→ **Passage extrait**:
------------------------

Lorsqu'elle a été dévoilée, la Formule E Gen3 s'est fait remarquer par son look simpliste, insolite, et aussi futuriste à certains égards qu'old-school à d'autres. Mais c'est bien tout ce qu'il y a à l'intérieur qui est intéressant.
Contrairement à la tendance actuelle des monoplaces, ce nouveau bolide voit ses dimensions réduites par rapport à la Gen2 : il perd 18 centimètres de long (dont 13 cm d'empattement), 10 centimètres de large et 4 centimètres de haut, pour un poids réduit de 53 kg. Un moteur a été ajouté à l'avant afin d'accroître la capacité de régénération à 600 kW, pour 40% d'énergie régénérée. Avec une puissance de 350 kW contre 250 kW précédemment, la vitesse de pointe théorique passe de 280 km/h à 322 km/h.
"Les voitures sont bien plus puissantes qu'avant, mais pour l'instant, dans certaines conditions, cette puissance est assez dure à utiliser", estime António Félix da Costa, qui a rejoint l'écurie Porsche. "Je trouve ça bien pour les spectateurs. Il y aura plus d'erreurs des pilotes, ce sera plus dur de dominer cette voiture. Je pense que cela va produire de très belles courses."
En effet, le style de pilotage a évolué. "Dans les virages, on est un peu plus lent, on se focalise un peu plus sur les freinages, sur la motricité, pour essayer d'aller gagner du temps là-bas", analyse Stoffel Vandoorne, désormais chez DS Penske. "On essaie de freiner peut-être un peu plus tard, de ralentir un peu plus la voiture et de ressortir un peu mieux du virage." Avec une réaccélération malgré tout plus tardive.
"Chaque voiture que l'on pilote est différente", renchérit Norman Nato. "Piloter la Venturi et la Jaguar, des Gen2 avec des réglages différents, c'était déjà différent, alors imaginez cette voiture avec la nouvelle manière de régénérer l'énergie !"

------------------------

→ **Données fournies**:
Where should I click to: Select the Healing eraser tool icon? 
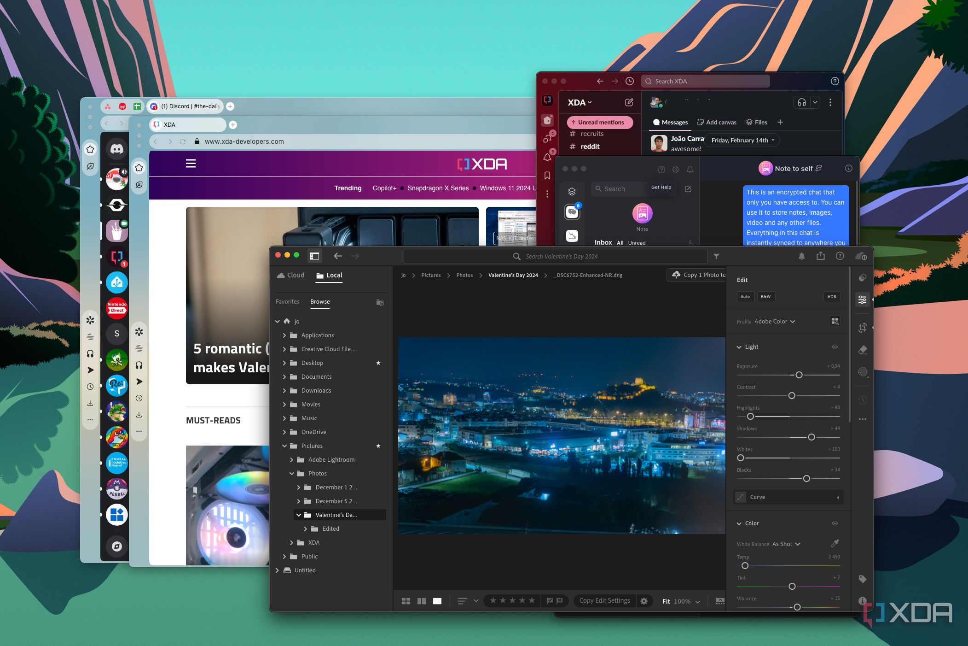pos(863,350)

------------------------

→ **Énoncé**:
Selon le passage sur la Formule E Gen3, quelle vitesse de pointe théorique la nouvelle voiture atteint-elle ? Les lignes ne jouent aucun rôle ici.

→ **Corrigé détaillé**:
Elle atteint 322 km/h, contre 280 km/h auparavant.